Why MPI is Good for You (part 3)

I’ve previously posted on “Why MPI is Good for You” (blog tag: why-mpi-is-good-for-you). The short version is that it hides the typical application programmer from lots and lots of underlying network stuff; stuff that they really, really don’t want to be involved in.

Here’s another case study…

Cisco’s upcoming ultra-low latency MPI transport is implemented over an “unreliable” transport: raw Ethernet L2 frames. For latency reasons, it’s using the OpenFabrics verbs operating-system bypass API. These two facts mean that a) userspace is directly talking to the NIC hardware, and b) we don’t have a driver thread running down in the kernel that can service incoming frames regardless of what the MPI application is doing.

As a direct result, Open MPI itself has to handle all the retransmission and ACK issues. This is NOT something an application developer should ever need to (directly) deal with!

Here’s an excellent example why. The following is a graph showing the latency from the IMB “sendrecv” (bidirectional bandwidth) benchmark on a pair of Intel E5-2690-based servers connected by a single low-latency Ethernet switch, each with 1 Cisco VIC port active. The two lines on this graph reflect two different transport implementation schemes, which I’ll explain below (lower is better):

The graph starts at message size=10,000 bytes.
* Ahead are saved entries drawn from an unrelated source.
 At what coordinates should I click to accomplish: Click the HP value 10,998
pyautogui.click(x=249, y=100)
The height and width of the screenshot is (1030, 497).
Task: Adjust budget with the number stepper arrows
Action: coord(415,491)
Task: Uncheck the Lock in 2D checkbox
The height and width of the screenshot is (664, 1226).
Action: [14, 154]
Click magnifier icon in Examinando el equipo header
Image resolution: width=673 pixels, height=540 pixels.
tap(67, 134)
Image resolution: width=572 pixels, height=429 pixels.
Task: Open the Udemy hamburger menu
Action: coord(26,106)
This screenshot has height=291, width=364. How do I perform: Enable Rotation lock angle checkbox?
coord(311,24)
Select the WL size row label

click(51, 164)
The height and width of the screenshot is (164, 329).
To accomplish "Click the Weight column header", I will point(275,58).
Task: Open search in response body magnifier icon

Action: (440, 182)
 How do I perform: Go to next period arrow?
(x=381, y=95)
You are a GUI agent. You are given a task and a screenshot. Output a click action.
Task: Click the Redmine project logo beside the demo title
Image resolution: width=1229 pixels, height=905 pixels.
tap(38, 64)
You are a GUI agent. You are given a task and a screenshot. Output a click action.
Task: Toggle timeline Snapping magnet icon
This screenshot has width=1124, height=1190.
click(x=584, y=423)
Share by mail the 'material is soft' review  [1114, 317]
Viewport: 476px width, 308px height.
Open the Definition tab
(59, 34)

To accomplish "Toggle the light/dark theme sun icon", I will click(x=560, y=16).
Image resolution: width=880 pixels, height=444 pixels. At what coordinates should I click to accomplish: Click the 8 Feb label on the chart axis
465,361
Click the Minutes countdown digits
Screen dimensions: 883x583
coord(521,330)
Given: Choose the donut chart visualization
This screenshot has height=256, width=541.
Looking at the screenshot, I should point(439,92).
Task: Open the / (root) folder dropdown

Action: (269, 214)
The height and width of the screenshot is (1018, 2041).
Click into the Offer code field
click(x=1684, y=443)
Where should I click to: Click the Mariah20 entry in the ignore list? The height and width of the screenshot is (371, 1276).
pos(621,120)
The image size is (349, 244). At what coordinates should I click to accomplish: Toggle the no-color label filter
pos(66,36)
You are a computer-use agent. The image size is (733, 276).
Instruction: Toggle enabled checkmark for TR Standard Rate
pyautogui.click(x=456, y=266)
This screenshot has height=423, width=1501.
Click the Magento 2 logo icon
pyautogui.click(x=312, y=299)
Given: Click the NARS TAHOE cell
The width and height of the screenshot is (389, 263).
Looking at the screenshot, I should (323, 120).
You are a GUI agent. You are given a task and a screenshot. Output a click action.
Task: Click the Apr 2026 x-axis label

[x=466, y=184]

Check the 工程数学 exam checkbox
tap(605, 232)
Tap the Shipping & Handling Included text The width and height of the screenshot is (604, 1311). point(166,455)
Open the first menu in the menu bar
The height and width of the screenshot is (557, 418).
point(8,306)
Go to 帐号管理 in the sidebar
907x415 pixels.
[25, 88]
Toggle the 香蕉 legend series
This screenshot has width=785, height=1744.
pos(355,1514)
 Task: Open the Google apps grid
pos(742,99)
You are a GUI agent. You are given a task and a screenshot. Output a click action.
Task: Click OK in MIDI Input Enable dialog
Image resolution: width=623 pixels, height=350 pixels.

So what are those spikes? Note that the spikes don’t occur until “large-ish” messages (around 80K).

First, let me explain the lines on the graph: they’re two different schemes for handling the receipt of large messages that were split across many frames.

“No immediate put ACK”: shows the receiver deferring sending back the last ACK (indicating that it received all the frames of the large message).
“Immediate put ACK”: shows immediately sending the last ACK back to the sender.

Although it may seem counter-intuitive, deferring ACKs can result in lower round-trip latency. Specifically, in applications that send large messages frequently, the “no immediate put ACK” scheme allows us to defer sending the ACK until the next pass through our progression engine, enabling us to piggy-back the ACK on the receiver’s next send back to the sender. This means we send fewer frames, which both reduces our overall short message latency and is an overall Good Thing.

Sidenote: keep in mind the difference between needing to send network ACKs and actual MPI completion semantics! Network ACKs, in this case, are only necessary to prevent retransmission; they are NOT directly related to the receiver’s MPI completion semantics.

What this data shows us is that our defer-to-the-next-progression-cycle scheme is not effective for the last incoming frame of a large message. Specifically, the next progression cycle may not be immediately. MPI may return from the receive before we’re able to send the ACK, effectively inserting a large delay before the ACK is finally sent. This has a corresponding delaying effect on the sender’s MPI completion semantics.

Sad panda.

So we changed our scheme: the “immediate put ACK” line reflects us sending back the last ACK immediately upon receipt of all the frames of a large message without waiting for the next progression cycle.

You can see the huge improvement. Notice, too, what happens on the bidirectional bandwidth for the same test (higher is better):

Also notice how smooth both the latency and bandwidth lines got after this improvement.

Happy panda!

This is exactly the type of underlying network stuff that a well-tuned MPI implementation does an excellent job of hiding from the application developer.

MPI is good for you.